Exercise aim: For this exercise, retype the lines from the one that holds "Given: Click the Volume slider handle" through the one that holds "Screen dimensions: 459x251" in the records below, both included, exactly and without pictures.

Dataset records:
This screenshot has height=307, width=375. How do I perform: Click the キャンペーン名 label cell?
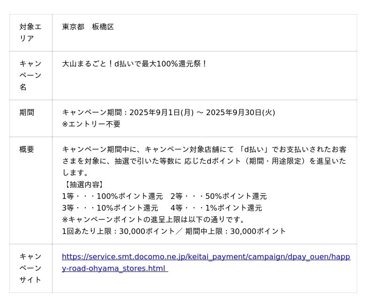(x=30, y=75)
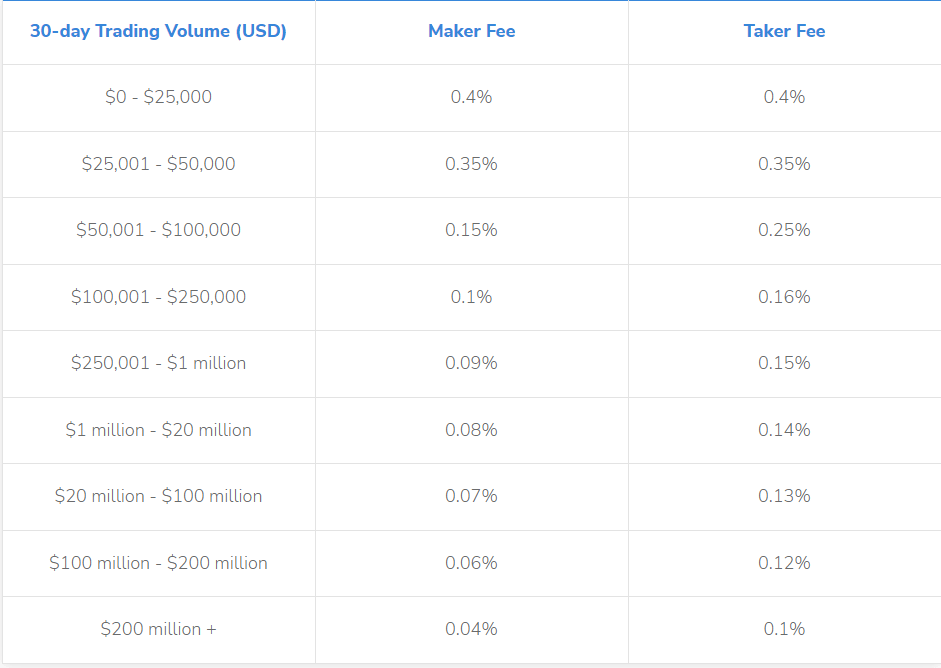Click the 0.12% taker fee value
Image resolution: width=941 pixels, height=668 pixels.
click(784, 563)
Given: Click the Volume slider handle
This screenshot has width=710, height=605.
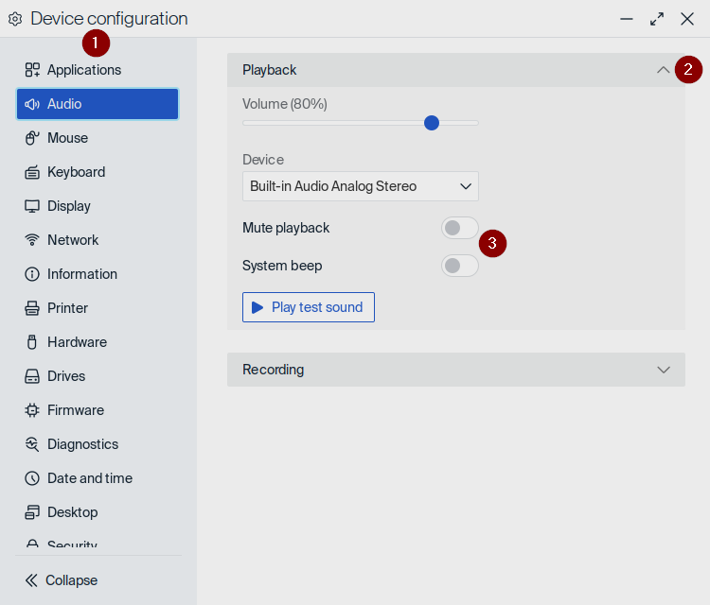Looking at the screenshot, I should tap(432, 123).
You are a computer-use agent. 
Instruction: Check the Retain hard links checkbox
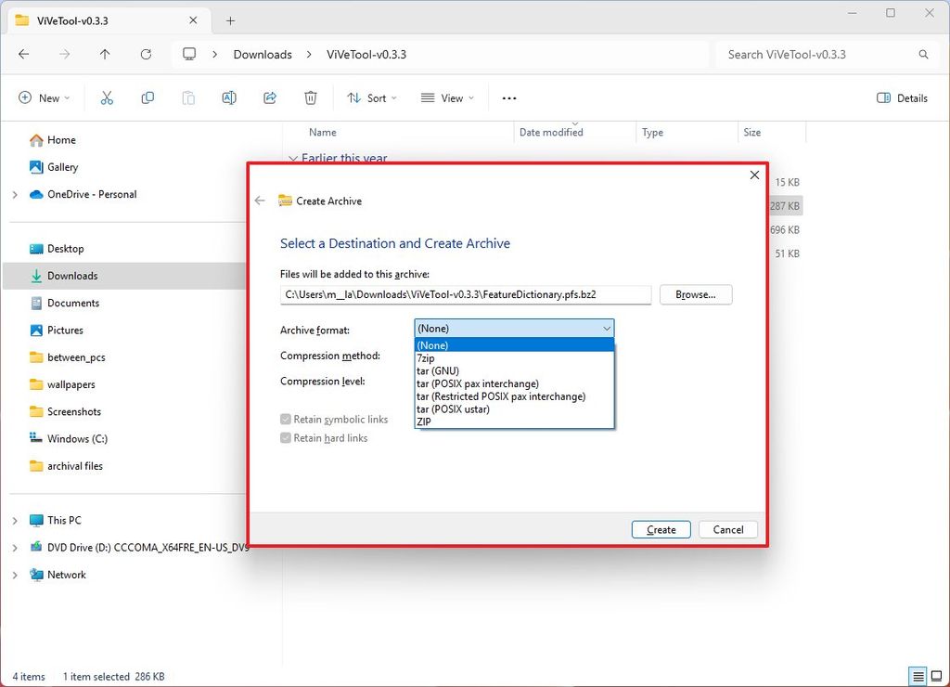(x=285, y=437)
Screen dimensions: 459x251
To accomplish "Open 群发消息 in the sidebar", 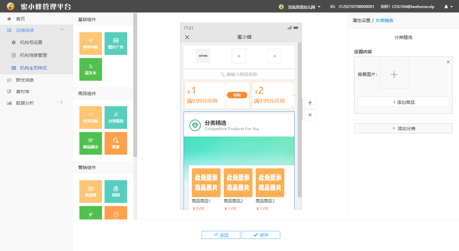I will (x=25, y=80).
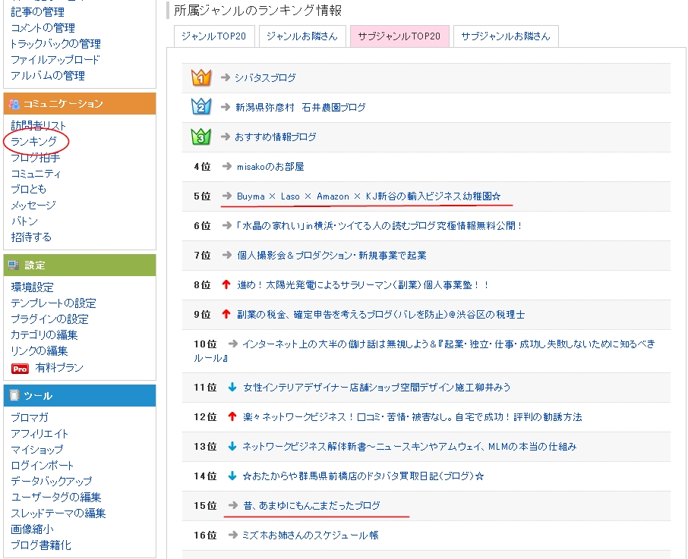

Answer to the problem:
Given: Click the Volume slider handle
This screenshot has width=710, height=605.
Looking at the screenshot, I should tap(432, 123).
You are a computer-use agent. 
Instruction: Check the Retain hard links checkbox
(x=285, y=437)
Screen dimensions: 459x251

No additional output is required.